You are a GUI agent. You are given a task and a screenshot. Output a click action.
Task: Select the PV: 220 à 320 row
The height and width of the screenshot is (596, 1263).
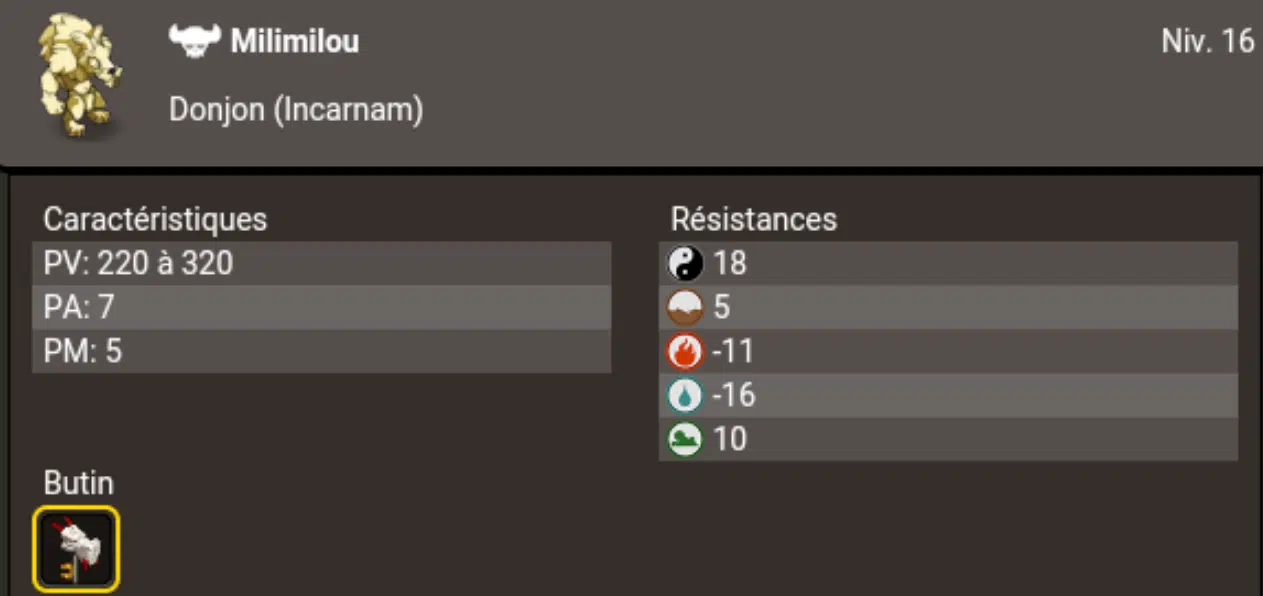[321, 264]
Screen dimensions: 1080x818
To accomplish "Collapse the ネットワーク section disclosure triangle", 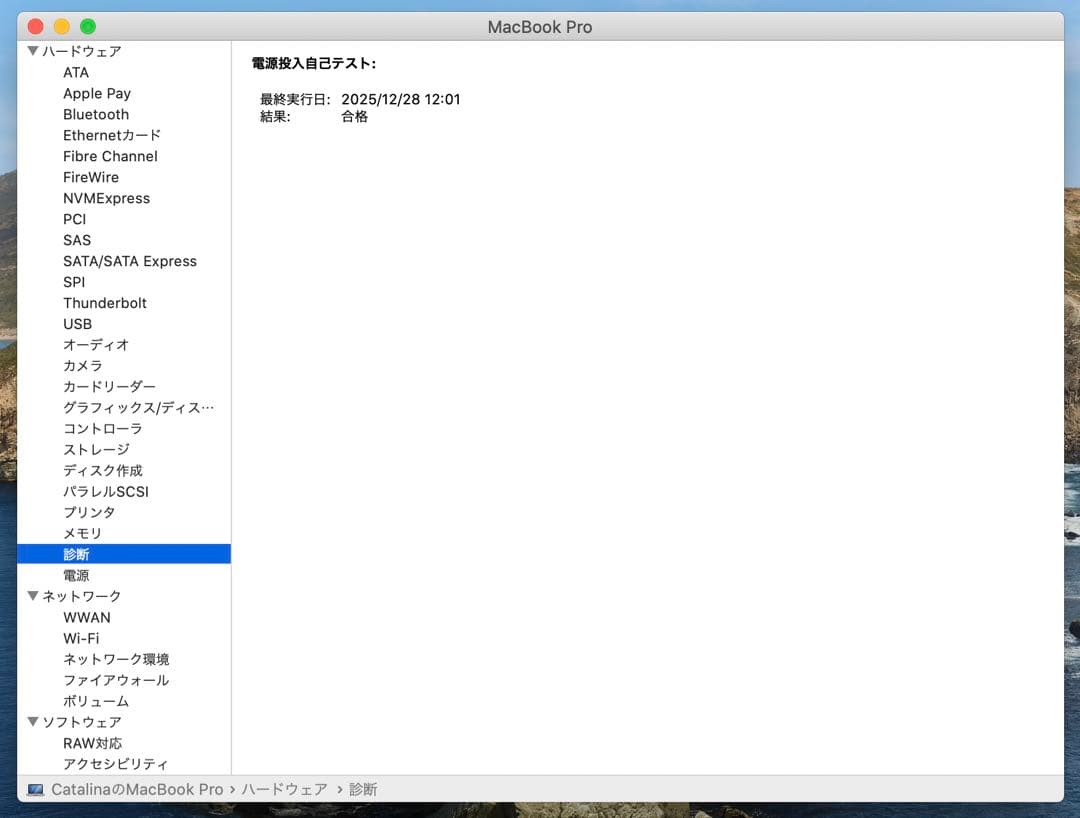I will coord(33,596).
▬▬▬▬▬▬
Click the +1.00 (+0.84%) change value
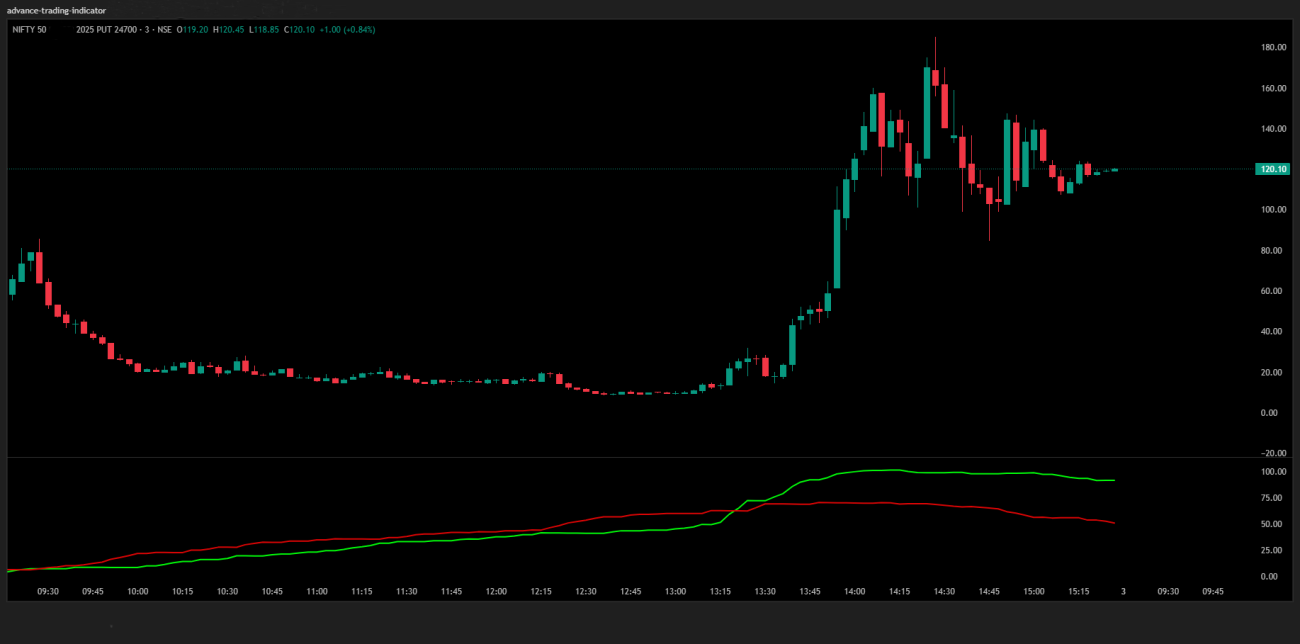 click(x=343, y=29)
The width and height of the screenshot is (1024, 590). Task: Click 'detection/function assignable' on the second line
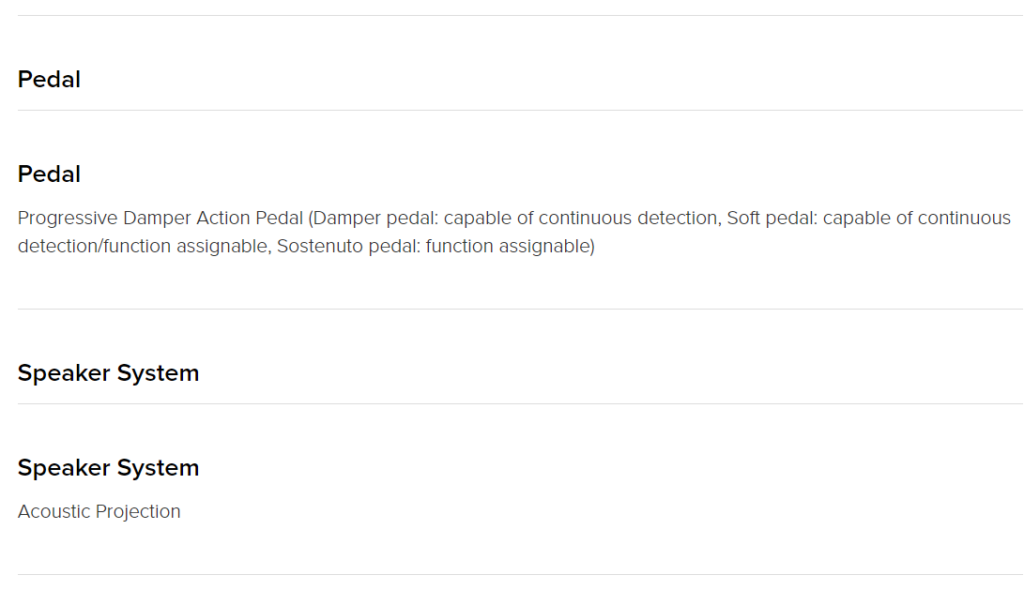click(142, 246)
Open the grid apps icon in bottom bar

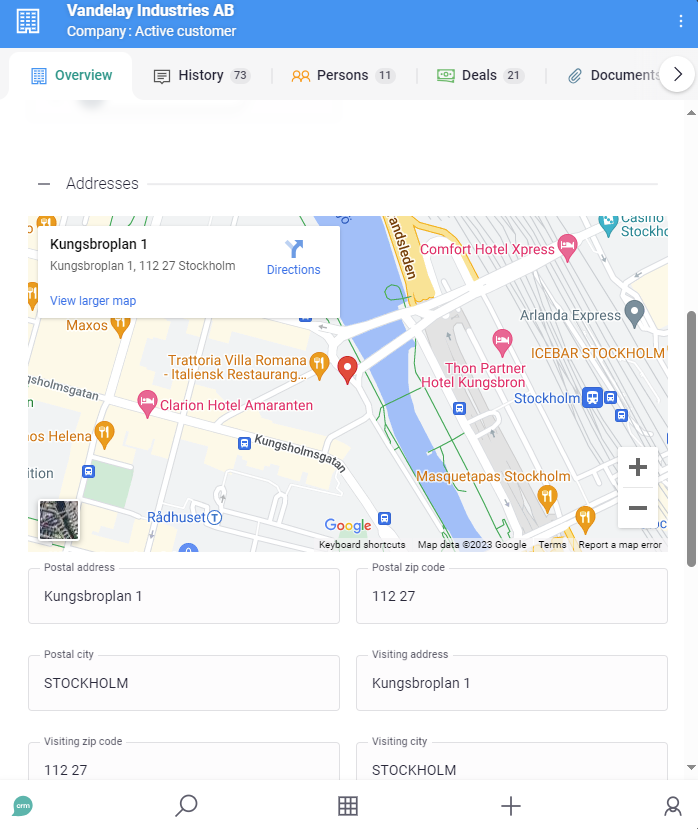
▬▬▬▬▬▬
## Problem requirements
Identify every line above that contains the word "height" and copy each one out in full. Case counts.

## Solution to this problem
The height and width of the screenshot is (596, 1263).
The width and height of the screenshot is (1024, 590). Task: Click 'detection/function assignable' on the second line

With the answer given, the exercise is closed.